By Ilona Wissenbach

BERLIN (Reuters) - Volkswagen's CEO Herbert Diess told a supervisory board meeting in September that the company could lose 30,000 jobs if it transitioned too slowly to electric vehicles (EVs), two sources with knowledge of the matter told Reuters on Wednesday.

Competition from new entrants to Germany's market, like Tesla, has pushed the company to speed up its transformation, Diess is said to have told attendees.

The U.S. EV maker plans to produce 500,000 cars a year in Germany with 12,000 employees, while Volkswagen's 25,000 produce just 700,000 cars at its Wolfsburg plant.
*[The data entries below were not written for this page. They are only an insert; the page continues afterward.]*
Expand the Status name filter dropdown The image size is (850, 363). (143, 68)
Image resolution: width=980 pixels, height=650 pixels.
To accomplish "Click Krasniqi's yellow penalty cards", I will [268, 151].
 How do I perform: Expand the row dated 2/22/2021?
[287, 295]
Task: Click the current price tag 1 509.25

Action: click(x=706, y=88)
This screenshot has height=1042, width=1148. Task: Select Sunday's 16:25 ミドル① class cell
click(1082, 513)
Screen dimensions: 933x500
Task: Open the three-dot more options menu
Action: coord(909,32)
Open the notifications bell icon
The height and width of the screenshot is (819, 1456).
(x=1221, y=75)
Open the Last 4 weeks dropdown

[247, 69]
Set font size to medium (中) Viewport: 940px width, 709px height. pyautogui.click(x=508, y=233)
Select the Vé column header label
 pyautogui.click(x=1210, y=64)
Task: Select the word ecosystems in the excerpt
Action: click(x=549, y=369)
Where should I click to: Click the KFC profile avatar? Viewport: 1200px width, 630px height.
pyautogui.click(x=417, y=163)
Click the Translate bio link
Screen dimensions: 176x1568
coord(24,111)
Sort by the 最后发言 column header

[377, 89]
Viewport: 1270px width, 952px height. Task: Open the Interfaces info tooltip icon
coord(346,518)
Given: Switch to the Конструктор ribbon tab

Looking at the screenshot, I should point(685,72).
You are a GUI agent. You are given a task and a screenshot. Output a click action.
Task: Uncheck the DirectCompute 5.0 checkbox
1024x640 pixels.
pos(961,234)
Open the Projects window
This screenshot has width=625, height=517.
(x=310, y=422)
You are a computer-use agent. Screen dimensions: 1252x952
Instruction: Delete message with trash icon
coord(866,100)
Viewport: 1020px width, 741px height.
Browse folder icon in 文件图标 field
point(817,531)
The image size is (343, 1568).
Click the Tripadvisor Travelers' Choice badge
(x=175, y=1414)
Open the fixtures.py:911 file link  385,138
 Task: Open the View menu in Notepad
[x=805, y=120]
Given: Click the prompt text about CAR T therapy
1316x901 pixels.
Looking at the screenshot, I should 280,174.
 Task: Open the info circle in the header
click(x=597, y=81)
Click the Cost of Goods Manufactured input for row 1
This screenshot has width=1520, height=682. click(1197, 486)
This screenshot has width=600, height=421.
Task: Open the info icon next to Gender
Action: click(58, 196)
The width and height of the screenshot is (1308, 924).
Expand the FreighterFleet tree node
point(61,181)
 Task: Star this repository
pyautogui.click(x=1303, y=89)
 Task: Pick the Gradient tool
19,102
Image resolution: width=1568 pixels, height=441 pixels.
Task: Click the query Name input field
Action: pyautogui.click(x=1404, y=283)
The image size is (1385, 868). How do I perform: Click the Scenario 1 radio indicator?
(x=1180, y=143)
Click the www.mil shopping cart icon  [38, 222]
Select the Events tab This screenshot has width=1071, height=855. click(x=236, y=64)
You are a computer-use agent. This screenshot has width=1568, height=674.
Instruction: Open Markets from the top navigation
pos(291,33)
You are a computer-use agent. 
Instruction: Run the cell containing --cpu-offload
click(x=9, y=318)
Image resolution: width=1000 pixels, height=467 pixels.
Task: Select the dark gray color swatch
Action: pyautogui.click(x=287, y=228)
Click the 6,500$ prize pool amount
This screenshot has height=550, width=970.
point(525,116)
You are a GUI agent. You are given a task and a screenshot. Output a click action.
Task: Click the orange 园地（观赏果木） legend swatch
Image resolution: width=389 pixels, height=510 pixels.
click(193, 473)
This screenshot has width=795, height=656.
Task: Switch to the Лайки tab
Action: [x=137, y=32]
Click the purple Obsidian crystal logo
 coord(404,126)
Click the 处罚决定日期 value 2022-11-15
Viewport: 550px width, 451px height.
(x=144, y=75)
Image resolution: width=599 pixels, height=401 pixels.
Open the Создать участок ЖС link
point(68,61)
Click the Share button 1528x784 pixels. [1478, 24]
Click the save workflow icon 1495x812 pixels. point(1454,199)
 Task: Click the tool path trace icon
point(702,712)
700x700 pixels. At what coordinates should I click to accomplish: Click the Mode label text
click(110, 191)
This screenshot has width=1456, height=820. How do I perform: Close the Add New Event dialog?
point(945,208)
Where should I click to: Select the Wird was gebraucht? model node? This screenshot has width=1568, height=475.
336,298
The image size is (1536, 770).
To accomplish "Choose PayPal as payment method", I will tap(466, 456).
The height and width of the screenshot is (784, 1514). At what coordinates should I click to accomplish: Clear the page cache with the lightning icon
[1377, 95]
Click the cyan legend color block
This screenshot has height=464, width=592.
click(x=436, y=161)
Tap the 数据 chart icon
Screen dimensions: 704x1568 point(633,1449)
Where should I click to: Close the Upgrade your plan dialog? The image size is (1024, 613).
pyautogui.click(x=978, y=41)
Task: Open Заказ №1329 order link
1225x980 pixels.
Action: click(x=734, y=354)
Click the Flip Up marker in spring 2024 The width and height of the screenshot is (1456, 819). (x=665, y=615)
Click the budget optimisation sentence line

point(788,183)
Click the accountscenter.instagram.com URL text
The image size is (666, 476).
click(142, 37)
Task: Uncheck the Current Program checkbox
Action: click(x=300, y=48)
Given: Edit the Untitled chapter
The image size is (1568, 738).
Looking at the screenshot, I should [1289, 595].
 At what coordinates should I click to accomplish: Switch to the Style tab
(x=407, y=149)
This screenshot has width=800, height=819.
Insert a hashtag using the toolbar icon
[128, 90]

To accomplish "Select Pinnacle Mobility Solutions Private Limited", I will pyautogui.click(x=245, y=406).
A company spokesperson confirmed Diess' position that Tesla and others' presence in Germany heightened the urgency of transitioning to EVs, but denied that specific calculations had been made on how many jobs could be lost in the process.

"There is no question that we have to address the competitiveness of our plant in Wolfsburg in view of new market entrants," Volkswagen spokesperson Michael Manske said, pointing to Tesla and new Chinese automakers making inroads into Europe.

"Tesla is setting new standards for productivity and scale in Grunheide," he said, referring to a Tesla factory under construction near Berlin which at peak capacity will produce 5,000 to 10,000 cars a week - more than twice the German battery-electric vehicle (EV) production in 2020.

"A debate is now underway and there are already many good ideas. There are no concrete scenarios," Manske said.

The statement by Diess was first reported by Handelsblatt.

A spokesperson for Volkswagen's workers' council said that while they would not comment on whether Diess made the remarks, "a reduction of 30,000 jobs is absurd and baseless".

Another union spokesperson from the region of Lower-Saxony, which is Volkswagen's second-largest shareholder, said such cuts were "out of the question".

EVs have far fewer parts than an internal combustion engine car and so require fewer workers to produce. According to one estimate, 100,000 jobs in the German autos industry could be lost by 2025 as a result of electrification.

Volkswagen's Wolfsburg plant, the world's largest with over 50,000 employees, does not currently make EVs, but the company plans to produce an electric sedan there from 2026 under a plan named "Project Trinity".

Diess has previously said Tesla would fuel competition in Germany.

The German autos giant is also considering listing its car charging and energy business in addition to existing IPO plans for its battery division, Chief Technology Officer Thomas Schmall told Manager Magazin in an interview published on Wednesday.

Schmall said nothing had been decided yet and it would probably take up to two years before the new companies were established and ready for the stock market.